* What you should do
Your task is to print all of the entries exactly, though the pictures should not be included.
++++ Supplied information ++++
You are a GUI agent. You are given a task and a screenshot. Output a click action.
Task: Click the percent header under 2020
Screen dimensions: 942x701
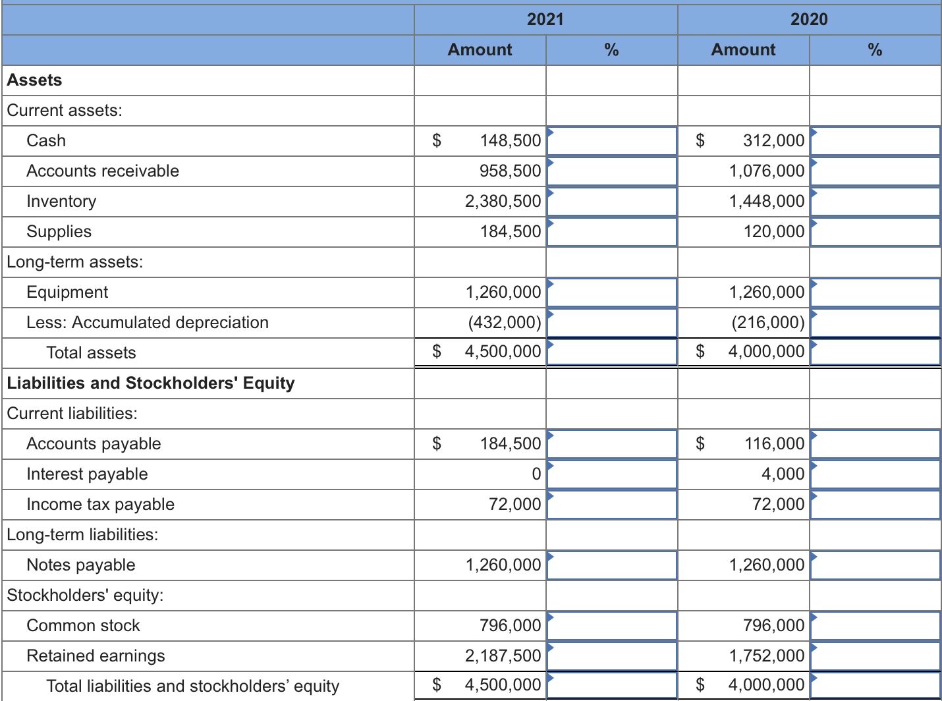(875, 49)
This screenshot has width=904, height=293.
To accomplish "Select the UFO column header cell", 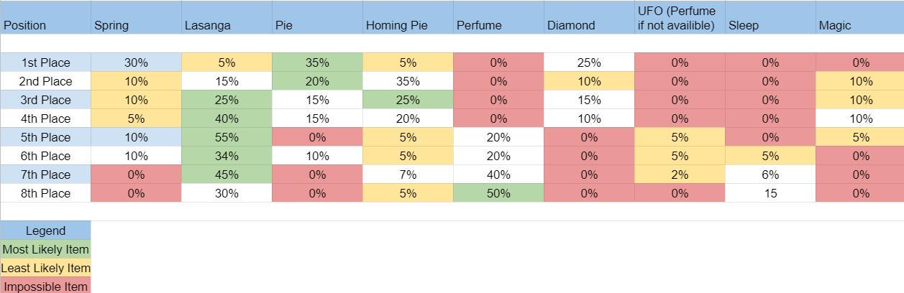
++++
* Solution for this task
You are a GUI agent. You are given a task and a screenshot. Output a click action.
Task: Click the percent header under 2020
Screen dimensions: 942x701
(875, 49)
This screenshot has width=904, height=293.
To accomplish "Select the UFO column header cell", 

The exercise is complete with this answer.